• [Your objective]: Without the pictures, set down exactly the lines from the one that contains "Instruction: Click the" to the end of the entries, both included, and nothing besides.

[[ Provided material open ]]

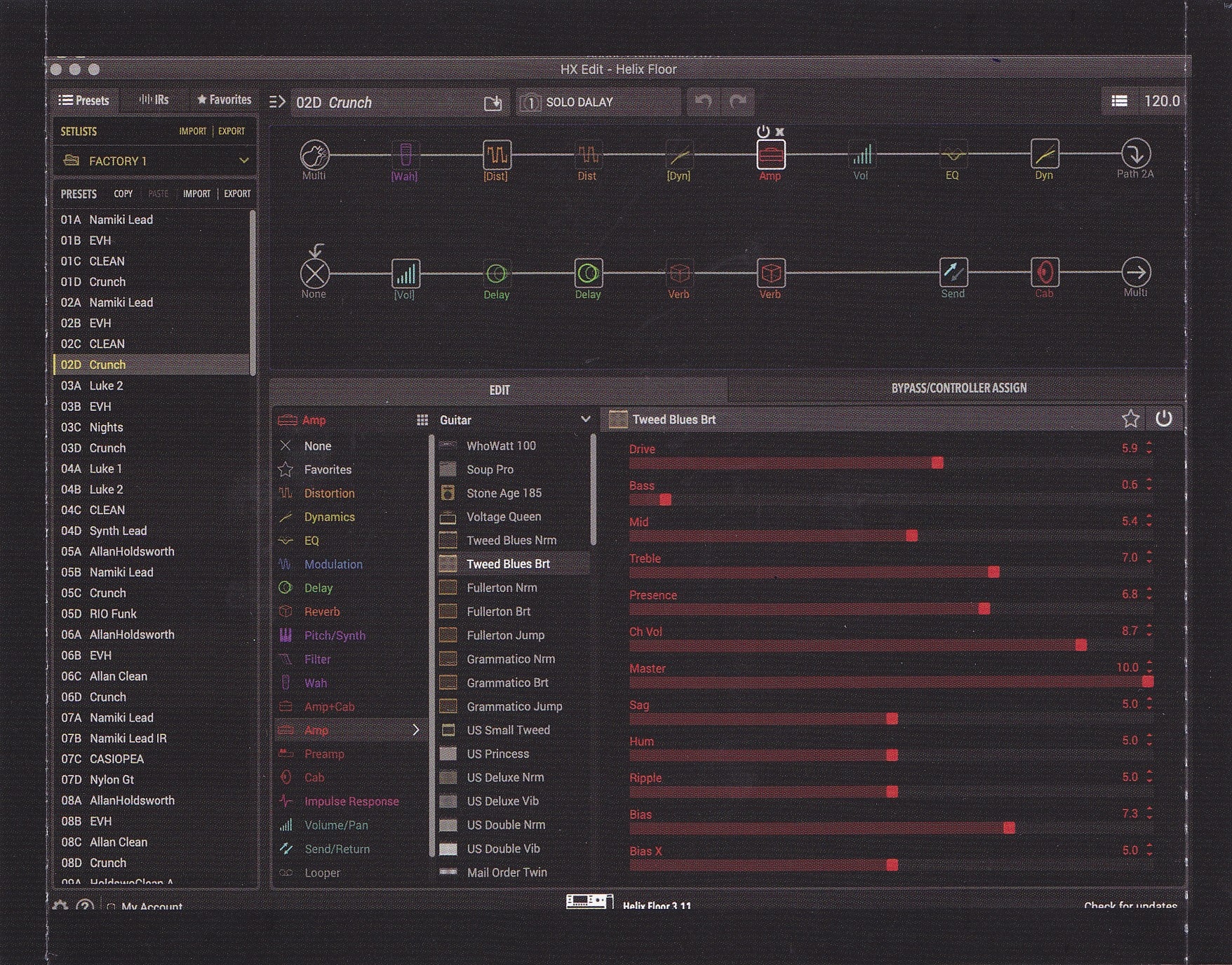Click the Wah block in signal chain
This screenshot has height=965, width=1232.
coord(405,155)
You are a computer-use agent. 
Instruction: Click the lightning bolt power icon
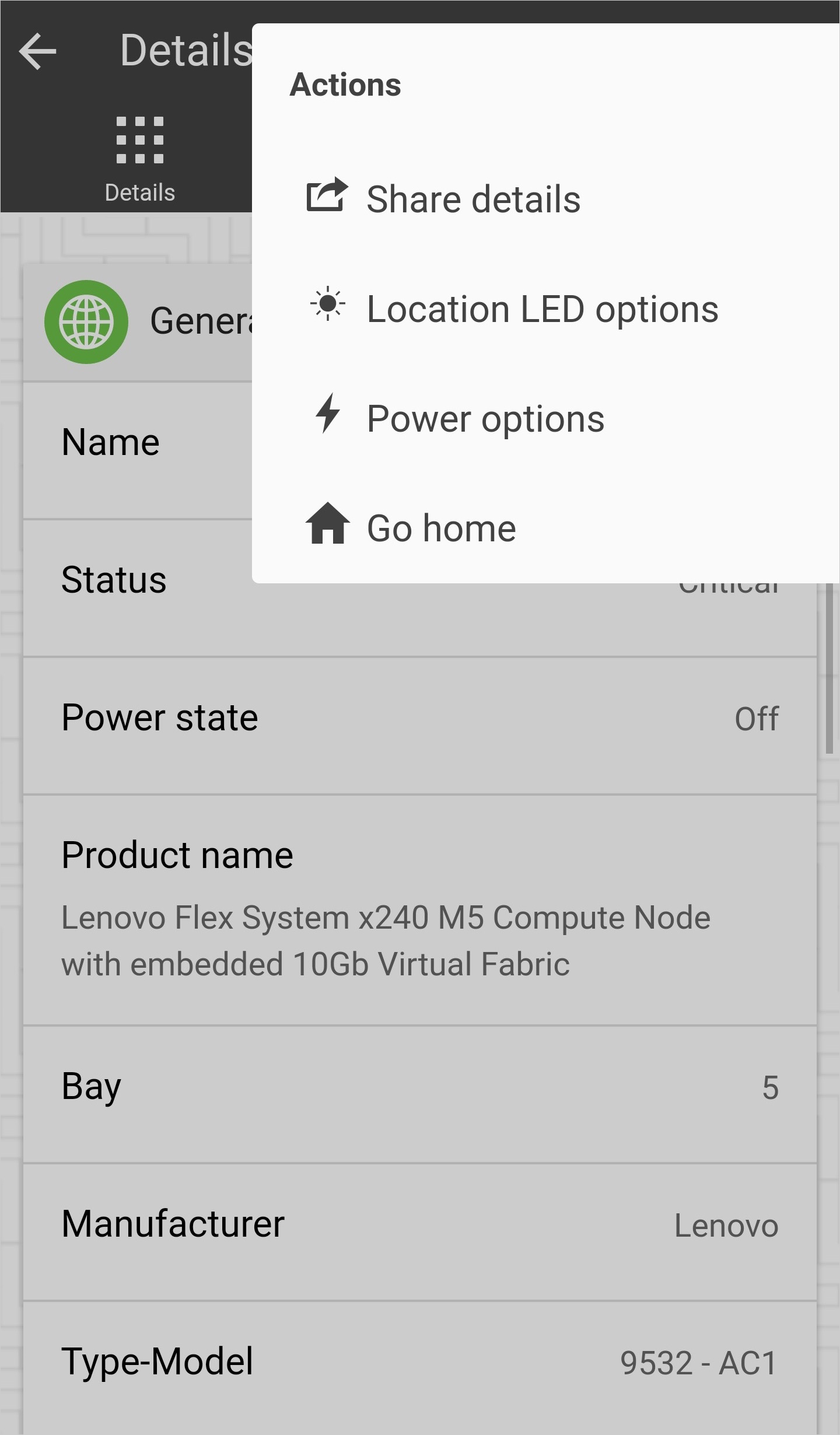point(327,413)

[[ Provided material closed ]]

• [Result]:
Instruction: Click the lightning bolt power icon
point(327,413)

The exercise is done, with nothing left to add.